In the last years, deep neural networks aroused a great interest in the field of artificial intelligence. Based on a hierarchy of multiple layers, such models provide a distributed, hierarchical and compositional representation of the input information. Stacked neural networks achieved good results in many application domains significantly outperforming shallow neural networks.

Many recent studies in deep learning research are interested to analyse and study the abilities of deep models in representing data. Typically, such a kind of studies are focused on application domains where the human interpretation of the information is intuitive such as computer vision and natural language processing. On the other hand, the understanding of what happens inside deep recurrent neural networks (DeepRNNs), during the elaboration of temporal sequences is difficult (indeed intuitively interpreting a temporal feature) is more difficult than interpreting visual or text features.

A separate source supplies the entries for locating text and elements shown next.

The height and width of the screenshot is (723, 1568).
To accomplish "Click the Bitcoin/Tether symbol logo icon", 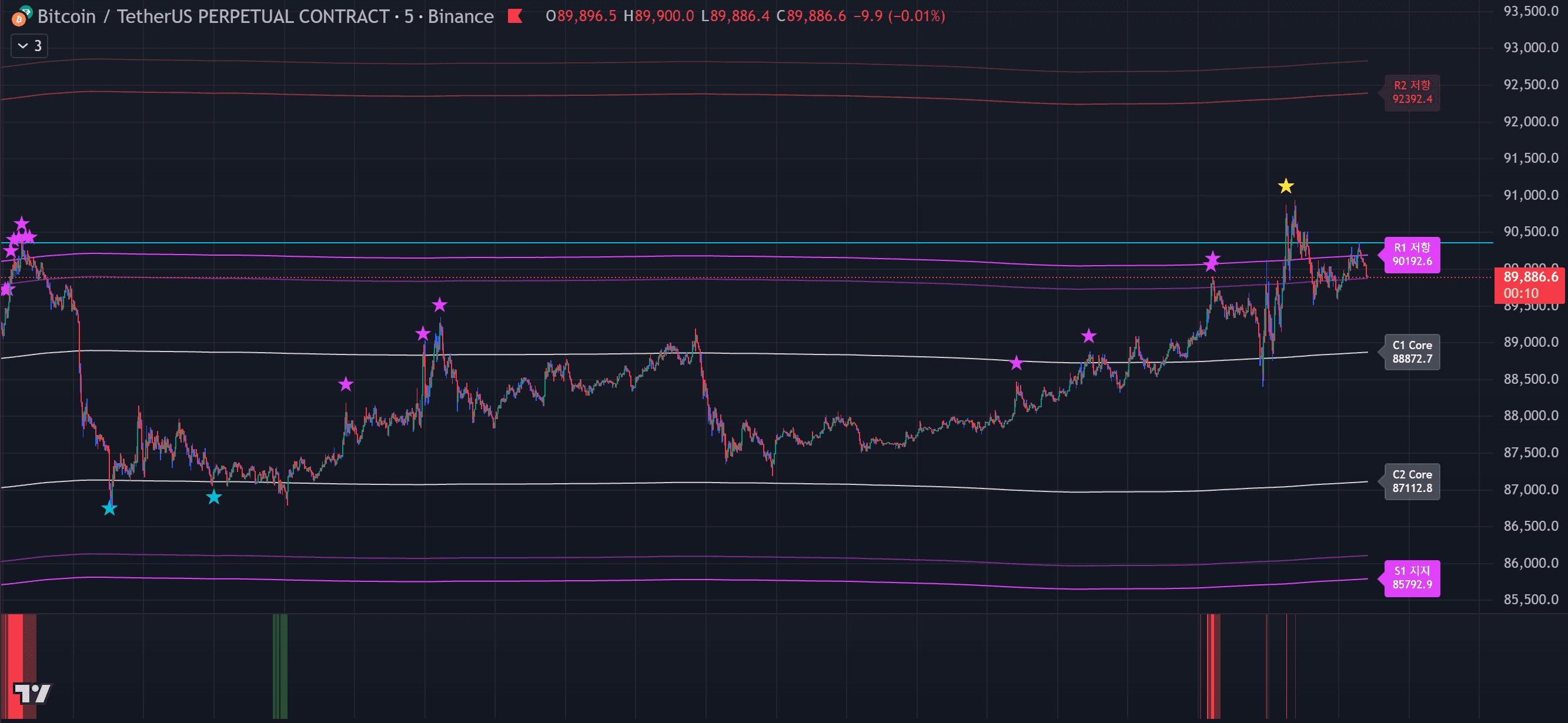I will click(21, 16).
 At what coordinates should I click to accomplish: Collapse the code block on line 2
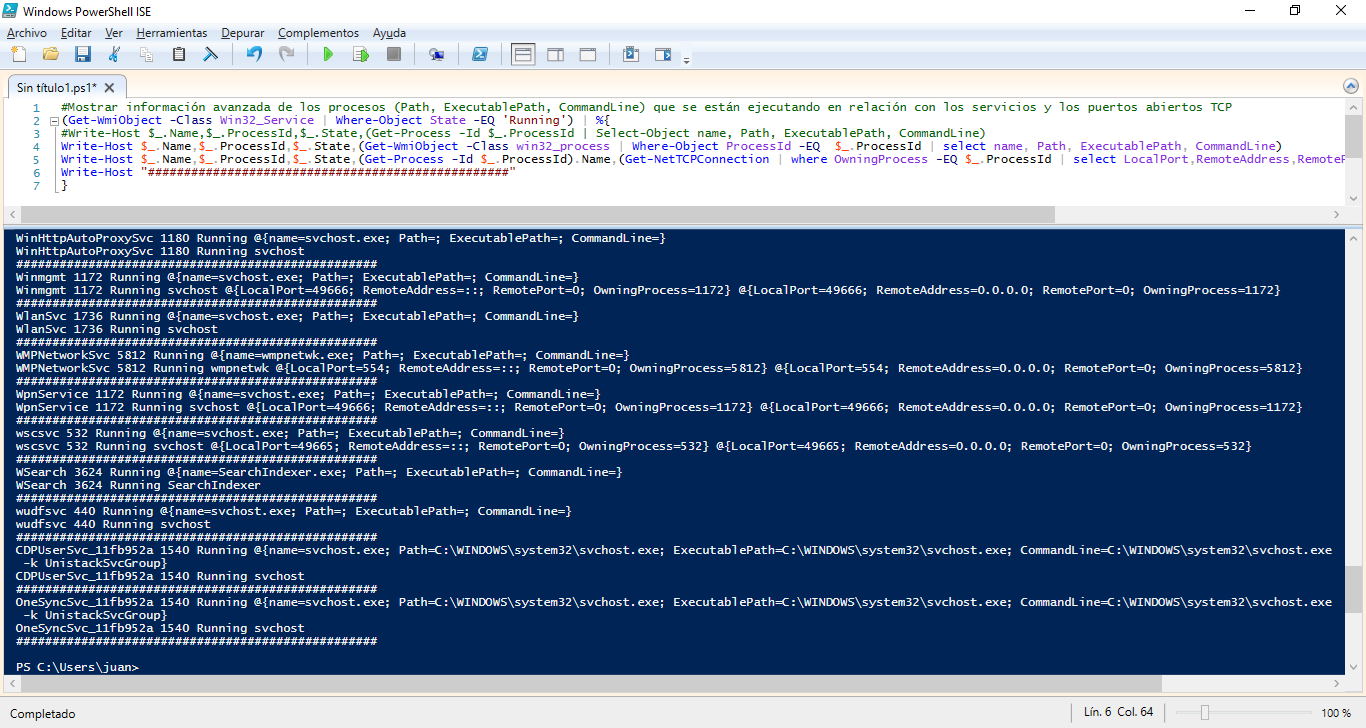54,121
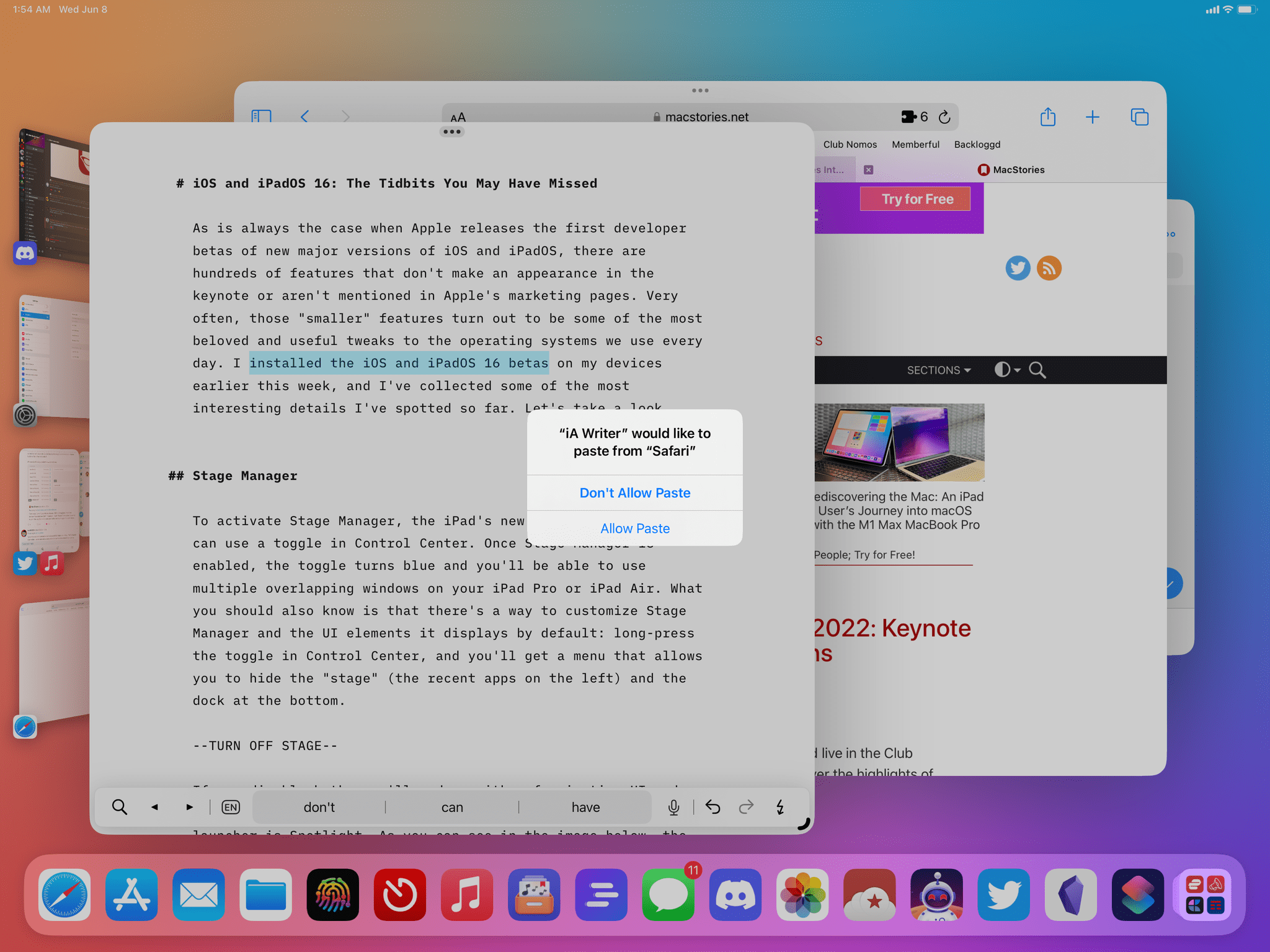The image size is (1270, 952).
Task: Open Safari Share sheet dropdown
Action: [x=1047, y=116]
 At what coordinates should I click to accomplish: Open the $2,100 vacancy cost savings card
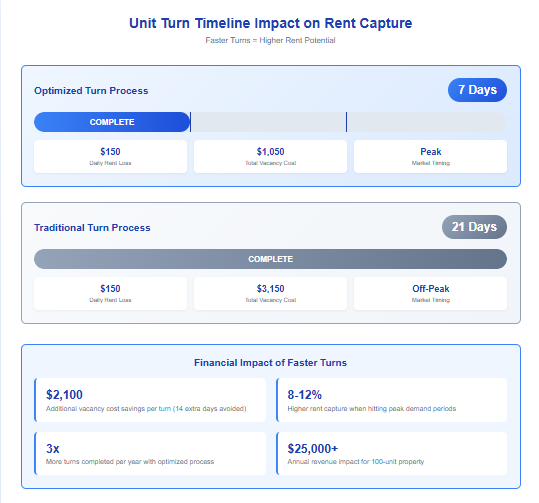click(150, 400)
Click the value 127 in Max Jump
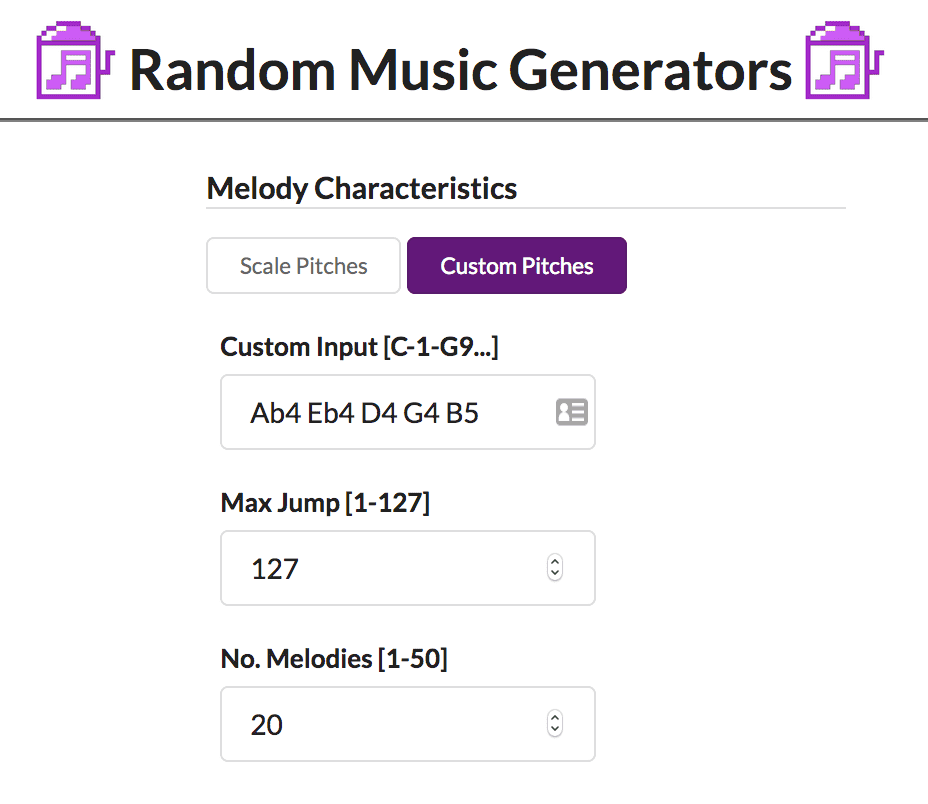928x804 pixels. pyautogui.click(x=275, y=570)
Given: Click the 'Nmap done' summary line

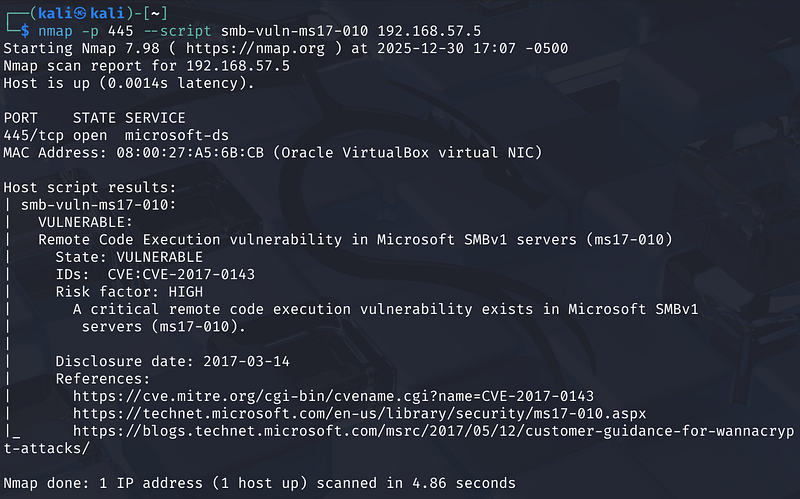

In this tutorial, we present recent studies focused on the comprehension of the temporal computation performed by DeepRNNs in the field of time-series processing. In particular, the introduction of Deep Echo State Networks (DeepESNs) [1] allows to analyze and understand the intrinsic properties of DeepRNNs, providing at the same time design solutions for efficient deep recurrent architectures.

**Deep Models vs Shallow Models in feed-forward neural networks**

In order to understand the characterization of deep learning models, we firstly consider the case of feed-forward neural networks. Feed-forward neural networks can be seen as a stack of layers which are connected by feed-forward connections. In this kind of model, the input layer is fed by an input vector whereas the hidden layer compute multiple non-linear transformations. Finally, the output layer calculates the output vector.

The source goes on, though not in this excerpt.